* **PROBLEM REQUIREMENTS**
Once the line containing "Add an emoji reaction" is found in the records below, return it and each following line exactly, up to and including the line containing "Viewport: 538px width, 846px height.", and nothing else.

* **INPUT RECORDS**
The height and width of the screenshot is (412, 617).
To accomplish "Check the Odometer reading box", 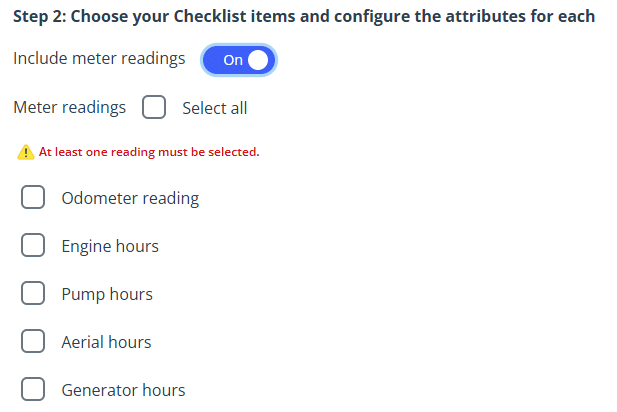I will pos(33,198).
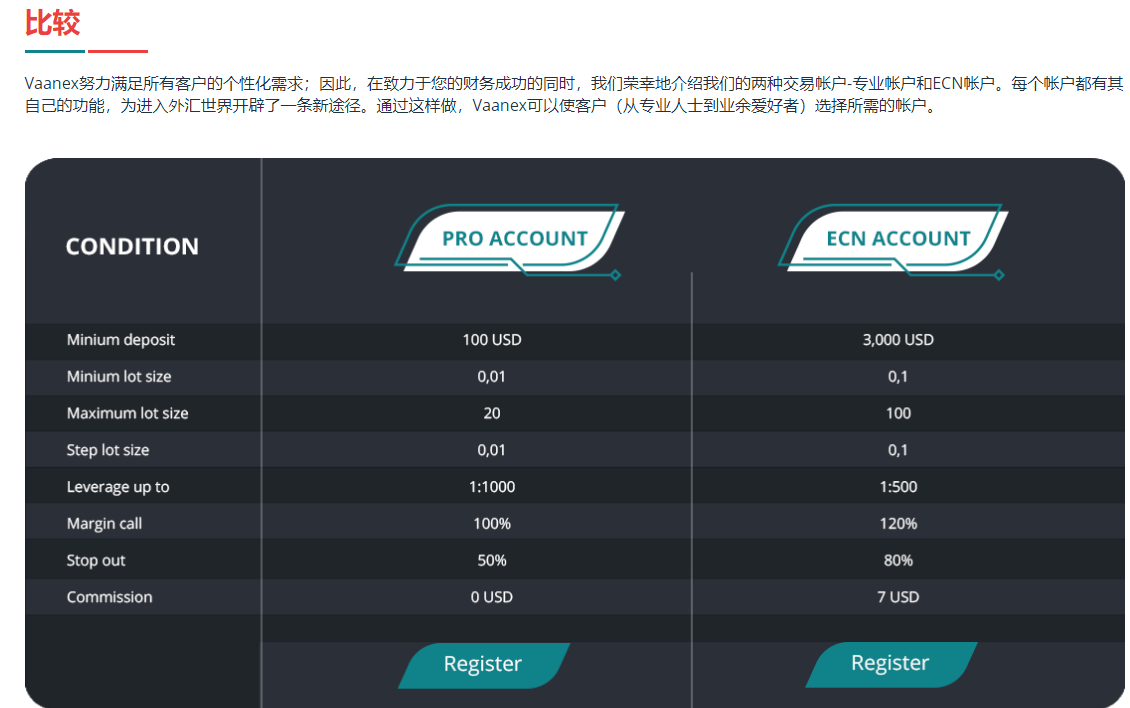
==
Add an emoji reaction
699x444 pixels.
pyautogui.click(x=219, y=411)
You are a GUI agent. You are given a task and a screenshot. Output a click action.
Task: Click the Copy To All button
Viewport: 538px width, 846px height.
--
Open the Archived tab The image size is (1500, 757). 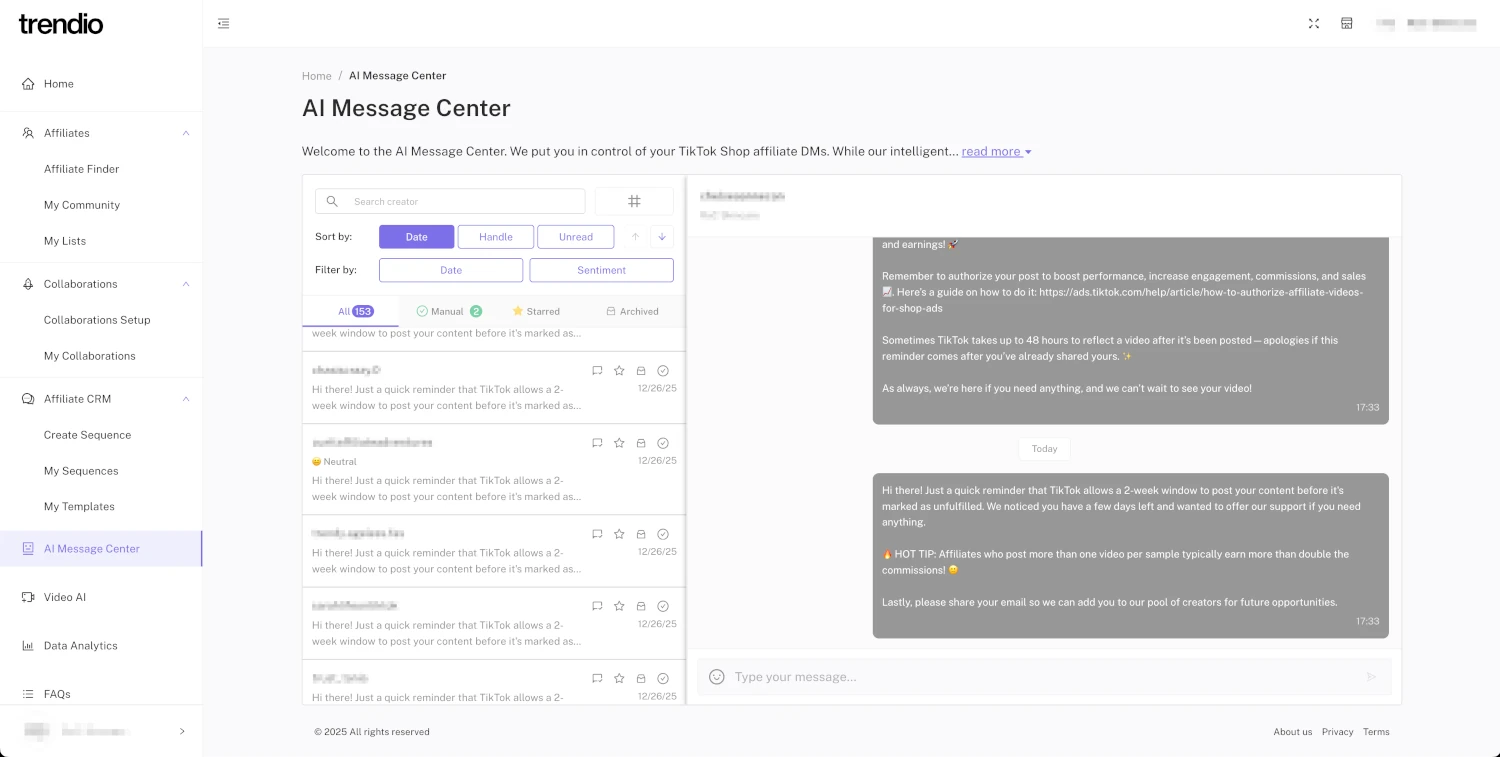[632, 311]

* **WRITTEN SOLUTION**
Add an emoji reaction
699x444 pixels.
pyautogui.click(x=219, y=411)
You are a GUI agent. You are given a task and a screenshot. Output a click action.
Task: Click the Copy To All button
Viewport: 538px width, 846px height.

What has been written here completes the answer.